Originally grocers, the Gandhijis were bania by caste. The youngest offspring of Karamchand Gandhi alias Kaba Gandhi, Mohandas belonged to families who for three generations from his grandfather had been Prime Ministers in several Kathiawar states.
Mohandas, the future MAHATAMA, was born on Oct 2,1869. When Mohan was seven years old his parents moved 120 miles East to Rajkot. Rajkot became the Gandhis’ second home though the family link with Porbander remained.
Mohandas Karamachand Gandhi as a child was very shy and avoided all company. His daily habit was to rush to school on time and to rush back home as soon as the school closed as he was afraid of talking to anyone in case someone made fun of him.

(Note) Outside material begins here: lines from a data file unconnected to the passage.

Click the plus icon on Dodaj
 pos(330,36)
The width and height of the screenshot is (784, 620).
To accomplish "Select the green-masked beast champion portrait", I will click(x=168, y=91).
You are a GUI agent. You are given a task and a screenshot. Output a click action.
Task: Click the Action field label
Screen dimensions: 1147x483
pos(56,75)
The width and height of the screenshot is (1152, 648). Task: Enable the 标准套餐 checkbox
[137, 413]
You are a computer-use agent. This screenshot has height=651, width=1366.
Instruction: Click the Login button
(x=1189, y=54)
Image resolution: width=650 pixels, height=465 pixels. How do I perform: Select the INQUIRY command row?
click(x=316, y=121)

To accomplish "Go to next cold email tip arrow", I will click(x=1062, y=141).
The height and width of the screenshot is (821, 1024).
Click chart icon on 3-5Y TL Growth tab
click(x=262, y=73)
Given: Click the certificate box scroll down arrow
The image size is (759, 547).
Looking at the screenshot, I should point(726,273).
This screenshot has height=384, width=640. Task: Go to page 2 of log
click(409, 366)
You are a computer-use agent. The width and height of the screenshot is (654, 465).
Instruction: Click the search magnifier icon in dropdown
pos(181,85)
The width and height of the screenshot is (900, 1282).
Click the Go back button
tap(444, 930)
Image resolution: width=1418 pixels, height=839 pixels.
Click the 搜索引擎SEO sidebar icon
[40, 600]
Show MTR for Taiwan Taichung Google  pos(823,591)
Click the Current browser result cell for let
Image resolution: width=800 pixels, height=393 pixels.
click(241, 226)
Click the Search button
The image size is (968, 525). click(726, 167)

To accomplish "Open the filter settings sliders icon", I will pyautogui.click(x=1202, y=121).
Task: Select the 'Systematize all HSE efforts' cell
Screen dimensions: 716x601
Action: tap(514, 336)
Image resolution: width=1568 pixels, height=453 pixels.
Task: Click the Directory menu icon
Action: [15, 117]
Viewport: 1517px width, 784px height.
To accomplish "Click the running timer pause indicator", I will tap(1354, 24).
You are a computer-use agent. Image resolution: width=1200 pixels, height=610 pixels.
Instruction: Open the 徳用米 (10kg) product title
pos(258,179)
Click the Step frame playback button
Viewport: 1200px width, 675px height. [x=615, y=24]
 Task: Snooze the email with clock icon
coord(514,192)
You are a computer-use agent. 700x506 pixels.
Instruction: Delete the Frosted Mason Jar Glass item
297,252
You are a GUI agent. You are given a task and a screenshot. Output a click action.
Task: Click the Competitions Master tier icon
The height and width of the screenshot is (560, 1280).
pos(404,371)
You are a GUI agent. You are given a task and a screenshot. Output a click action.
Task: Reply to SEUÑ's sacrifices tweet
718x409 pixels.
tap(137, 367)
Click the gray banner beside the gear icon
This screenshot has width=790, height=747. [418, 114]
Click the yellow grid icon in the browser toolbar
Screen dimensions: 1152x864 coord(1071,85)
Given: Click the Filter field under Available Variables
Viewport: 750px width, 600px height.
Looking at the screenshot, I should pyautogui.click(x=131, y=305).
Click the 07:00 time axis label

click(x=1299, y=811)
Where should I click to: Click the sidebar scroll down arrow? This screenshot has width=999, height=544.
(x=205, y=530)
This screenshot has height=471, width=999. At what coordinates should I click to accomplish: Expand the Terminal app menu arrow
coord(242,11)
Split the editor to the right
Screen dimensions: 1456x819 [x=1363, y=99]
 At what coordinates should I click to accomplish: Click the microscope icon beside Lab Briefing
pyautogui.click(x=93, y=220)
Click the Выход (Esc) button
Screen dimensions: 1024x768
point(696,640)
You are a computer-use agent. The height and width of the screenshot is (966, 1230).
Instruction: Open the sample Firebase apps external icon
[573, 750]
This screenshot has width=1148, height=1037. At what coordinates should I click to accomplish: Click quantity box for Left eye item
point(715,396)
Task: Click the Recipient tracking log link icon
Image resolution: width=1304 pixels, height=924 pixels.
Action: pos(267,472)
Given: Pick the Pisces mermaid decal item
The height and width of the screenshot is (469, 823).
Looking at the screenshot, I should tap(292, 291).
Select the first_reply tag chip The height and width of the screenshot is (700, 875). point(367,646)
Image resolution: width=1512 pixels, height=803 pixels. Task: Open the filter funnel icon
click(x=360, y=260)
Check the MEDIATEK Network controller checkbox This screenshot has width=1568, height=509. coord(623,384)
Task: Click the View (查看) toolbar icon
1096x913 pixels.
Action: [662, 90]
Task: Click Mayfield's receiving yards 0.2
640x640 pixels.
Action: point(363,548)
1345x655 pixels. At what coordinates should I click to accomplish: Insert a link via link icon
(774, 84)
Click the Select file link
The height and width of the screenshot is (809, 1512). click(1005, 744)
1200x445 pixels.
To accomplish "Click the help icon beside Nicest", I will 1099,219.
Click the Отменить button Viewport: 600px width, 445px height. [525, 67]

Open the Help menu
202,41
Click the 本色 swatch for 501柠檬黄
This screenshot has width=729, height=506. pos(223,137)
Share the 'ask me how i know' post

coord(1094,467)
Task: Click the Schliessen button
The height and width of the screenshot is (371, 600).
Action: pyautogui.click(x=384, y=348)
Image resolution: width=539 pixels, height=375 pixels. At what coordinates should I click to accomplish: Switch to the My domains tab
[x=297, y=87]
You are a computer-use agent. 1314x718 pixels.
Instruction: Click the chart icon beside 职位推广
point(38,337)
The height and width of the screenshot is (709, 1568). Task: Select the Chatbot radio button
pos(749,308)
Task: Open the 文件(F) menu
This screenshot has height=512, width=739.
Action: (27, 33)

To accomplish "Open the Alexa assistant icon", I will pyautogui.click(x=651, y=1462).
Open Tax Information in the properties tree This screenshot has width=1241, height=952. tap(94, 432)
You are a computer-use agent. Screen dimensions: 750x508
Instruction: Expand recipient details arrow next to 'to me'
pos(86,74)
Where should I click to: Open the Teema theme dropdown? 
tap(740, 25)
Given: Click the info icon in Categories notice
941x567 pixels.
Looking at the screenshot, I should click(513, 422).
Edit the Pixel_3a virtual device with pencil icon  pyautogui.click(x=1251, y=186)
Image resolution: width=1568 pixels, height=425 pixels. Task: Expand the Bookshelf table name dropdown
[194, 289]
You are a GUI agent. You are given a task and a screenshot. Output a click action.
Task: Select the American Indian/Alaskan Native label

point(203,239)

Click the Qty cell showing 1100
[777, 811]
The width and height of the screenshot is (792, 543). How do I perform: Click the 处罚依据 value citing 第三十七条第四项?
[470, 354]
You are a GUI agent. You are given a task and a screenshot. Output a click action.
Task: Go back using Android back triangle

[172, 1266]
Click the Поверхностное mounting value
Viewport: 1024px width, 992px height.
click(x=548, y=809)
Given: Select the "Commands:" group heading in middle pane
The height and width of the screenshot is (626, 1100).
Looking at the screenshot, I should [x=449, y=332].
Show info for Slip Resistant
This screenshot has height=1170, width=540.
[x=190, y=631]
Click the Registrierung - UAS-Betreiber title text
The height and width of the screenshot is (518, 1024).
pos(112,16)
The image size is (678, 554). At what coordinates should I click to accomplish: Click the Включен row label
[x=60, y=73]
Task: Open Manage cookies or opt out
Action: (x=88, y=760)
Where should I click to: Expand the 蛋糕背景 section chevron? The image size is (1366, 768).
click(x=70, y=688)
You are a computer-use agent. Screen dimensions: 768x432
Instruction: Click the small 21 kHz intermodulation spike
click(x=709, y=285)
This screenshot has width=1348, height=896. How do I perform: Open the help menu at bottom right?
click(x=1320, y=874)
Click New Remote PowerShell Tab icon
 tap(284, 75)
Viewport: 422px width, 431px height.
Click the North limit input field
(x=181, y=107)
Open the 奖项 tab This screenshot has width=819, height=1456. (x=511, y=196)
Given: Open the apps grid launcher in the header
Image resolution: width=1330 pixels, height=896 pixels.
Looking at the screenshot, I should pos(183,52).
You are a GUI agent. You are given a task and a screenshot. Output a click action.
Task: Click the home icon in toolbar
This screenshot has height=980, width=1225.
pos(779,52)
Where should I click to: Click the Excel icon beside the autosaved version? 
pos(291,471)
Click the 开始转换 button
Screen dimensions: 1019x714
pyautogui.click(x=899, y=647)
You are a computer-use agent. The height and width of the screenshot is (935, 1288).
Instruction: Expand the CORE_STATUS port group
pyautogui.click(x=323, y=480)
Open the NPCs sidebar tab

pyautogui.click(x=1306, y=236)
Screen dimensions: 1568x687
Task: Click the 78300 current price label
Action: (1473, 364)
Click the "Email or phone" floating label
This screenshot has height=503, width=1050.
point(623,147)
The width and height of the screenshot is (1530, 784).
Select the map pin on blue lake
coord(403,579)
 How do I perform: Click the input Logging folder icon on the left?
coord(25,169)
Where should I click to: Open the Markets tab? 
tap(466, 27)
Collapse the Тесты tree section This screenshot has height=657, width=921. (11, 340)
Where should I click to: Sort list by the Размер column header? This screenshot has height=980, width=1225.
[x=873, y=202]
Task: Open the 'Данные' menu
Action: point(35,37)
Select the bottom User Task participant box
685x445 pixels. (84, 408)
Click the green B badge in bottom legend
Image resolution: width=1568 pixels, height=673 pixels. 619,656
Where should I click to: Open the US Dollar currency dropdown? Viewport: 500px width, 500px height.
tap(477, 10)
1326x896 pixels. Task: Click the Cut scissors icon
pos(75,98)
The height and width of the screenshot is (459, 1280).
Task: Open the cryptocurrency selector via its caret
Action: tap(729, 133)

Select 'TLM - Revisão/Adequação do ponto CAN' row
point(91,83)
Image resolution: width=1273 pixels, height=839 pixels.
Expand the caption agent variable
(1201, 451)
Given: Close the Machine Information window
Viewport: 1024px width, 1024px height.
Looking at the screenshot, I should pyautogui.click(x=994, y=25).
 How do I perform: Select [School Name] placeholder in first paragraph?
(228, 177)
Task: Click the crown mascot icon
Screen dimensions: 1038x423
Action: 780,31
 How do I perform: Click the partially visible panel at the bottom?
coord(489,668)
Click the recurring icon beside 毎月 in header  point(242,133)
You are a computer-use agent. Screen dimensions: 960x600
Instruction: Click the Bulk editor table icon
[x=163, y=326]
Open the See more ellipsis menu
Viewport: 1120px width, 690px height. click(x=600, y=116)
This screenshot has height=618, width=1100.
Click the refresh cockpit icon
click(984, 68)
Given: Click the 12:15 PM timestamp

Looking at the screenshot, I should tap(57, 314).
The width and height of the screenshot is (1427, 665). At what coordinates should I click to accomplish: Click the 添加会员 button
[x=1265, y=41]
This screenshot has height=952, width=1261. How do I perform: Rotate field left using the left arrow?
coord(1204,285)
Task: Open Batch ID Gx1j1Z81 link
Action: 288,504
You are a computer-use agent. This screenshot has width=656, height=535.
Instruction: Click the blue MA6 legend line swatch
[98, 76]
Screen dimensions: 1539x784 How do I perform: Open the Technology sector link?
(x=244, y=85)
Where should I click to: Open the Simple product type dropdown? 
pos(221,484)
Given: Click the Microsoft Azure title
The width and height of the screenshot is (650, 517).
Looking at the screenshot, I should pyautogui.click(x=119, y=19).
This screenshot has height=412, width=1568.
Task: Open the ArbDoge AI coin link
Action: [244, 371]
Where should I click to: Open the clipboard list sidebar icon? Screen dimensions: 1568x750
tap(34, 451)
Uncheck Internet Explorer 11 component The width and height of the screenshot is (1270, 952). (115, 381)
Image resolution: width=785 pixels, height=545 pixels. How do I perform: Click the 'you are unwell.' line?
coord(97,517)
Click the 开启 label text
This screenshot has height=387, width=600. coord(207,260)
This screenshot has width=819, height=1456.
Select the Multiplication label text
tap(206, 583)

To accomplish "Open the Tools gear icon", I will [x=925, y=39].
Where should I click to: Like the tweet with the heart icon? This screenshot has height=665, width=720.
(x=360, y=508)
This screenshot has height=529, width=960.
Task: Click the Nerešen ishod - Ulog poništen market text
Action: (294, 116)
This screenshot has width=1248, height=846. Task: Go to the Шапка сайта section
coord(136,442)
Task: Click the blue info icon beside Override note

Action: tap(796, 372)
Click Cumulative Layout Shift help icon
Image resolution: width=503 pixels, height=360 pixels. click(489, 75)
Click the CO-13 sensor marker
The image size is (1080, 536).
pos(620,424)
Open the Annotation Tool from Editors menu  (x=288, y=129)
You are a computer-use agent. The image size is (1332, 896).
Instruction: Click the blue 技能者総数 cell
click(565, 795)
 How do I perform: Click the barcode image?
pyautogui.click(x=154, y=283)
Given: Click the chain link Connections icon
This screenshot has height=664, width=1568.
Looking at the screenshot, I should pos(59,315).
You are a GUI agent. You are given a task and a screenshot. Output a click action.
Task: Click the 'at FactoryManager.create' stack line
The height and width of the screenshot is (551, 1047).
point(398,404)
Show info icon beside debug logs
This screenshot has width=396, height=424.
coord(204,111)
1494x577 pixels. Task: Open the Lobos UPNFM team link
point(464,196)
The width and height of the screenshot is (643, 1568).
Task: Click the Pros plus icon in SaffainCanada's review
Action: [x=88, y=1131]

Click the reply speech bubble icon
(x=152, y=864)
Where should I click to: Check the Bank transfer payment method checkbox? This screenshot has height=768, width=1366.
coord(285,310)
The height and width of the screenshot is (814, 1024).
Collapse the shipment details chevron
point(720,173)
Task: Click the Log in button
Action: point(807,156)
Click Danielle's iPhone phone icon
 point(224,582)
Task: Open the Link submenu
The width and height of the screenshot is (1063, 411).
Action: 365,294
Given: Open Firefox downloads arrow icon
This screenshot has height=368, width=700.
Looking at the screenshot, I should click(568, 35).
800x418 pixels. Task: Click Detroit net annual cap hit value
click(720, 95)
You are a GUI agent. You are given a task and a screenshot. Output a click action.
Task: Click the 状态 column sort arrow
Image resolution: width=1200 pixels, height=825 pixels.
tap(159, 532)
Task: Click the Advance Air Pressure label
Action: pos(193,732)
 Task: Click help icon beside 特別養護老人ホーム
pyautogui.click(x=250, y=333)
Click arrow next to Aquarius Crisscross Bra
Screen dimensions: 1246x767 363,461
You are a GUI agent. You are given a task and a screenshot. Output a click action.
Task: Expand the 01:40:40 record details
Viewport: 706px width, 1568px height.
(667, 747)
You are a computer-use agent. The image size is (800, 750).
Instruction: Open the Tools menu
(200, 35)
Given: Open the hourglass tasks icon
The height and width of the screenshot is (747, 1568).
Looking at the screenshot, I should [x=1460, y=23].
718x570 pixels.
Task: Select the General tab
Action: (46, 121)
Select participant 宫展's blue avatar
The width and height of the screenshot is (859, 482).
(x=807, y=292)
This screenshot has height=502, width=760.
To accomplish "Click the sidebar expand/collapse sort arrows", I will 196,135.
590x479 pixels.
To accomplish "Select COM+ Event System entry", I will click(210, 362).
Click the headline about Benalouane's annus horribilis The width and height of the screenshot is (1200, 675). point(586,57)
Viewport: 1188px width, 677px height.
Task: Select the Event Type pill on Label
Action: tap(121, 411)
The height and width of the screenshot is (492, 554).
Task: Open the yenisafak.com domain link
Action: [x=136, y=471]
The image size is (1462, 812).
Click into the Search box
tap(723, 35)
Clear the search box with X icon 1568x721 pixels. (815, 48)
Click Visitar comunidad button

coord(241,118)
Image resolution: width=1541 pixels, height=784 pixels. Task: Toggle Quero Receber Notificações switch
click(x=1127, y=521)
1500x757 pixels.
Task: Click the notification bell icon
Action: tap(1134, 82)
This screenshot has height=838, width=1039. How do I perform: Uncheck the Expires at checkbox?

To be truthful was a passion with him. Till his 12th year in School, Gandhiji doesn’t remember having told a lie. He could not bear it when he was convicted of having lied to the headmaster of Alfred High school in Rajkot, Dorabji Edulji Gimi, and cried helplessly. He brooded on the incident until he came to the conclusion that a ‘man of truth must also be a man of care’. He promised never to put himself in a position where his explanation would be dismissed as lies.
Quiet, shy and retiring, he was tongue-tied in company. Rated mediocre in studies and games, he was proud of the fact that he never told a lie to his teachers or his classmates and the slightest aspersion on his character hurt him to tears. Moral sensitiveness, an inherent trait of Gandhiji since childhood, was a part of the tradition of the Gandhi family. Mohan’s father Karamhchand, and his grandfather UttamChand, had been known for their integrity and for the courage of their convictions. ‘Whatever purity you see in me’, recalled Gandhiji at 62 years of age, ‘is derived from my mother, not my father’. Gandhiji’s mother Putlibai’s boundless love, her endless austerities and her iron will left a permanent impression on him. These qualities inspired him to battle for self-mastery, and the maternal love he imbibed from her grew in ever-increasing measure till it embraced the whole of humanity. Gandhiji’s love for nursing which made him wash lepers’ sores in his Ashram and also the technique of appealing to the heart through self-suffering can be attributed to his mother’s influence.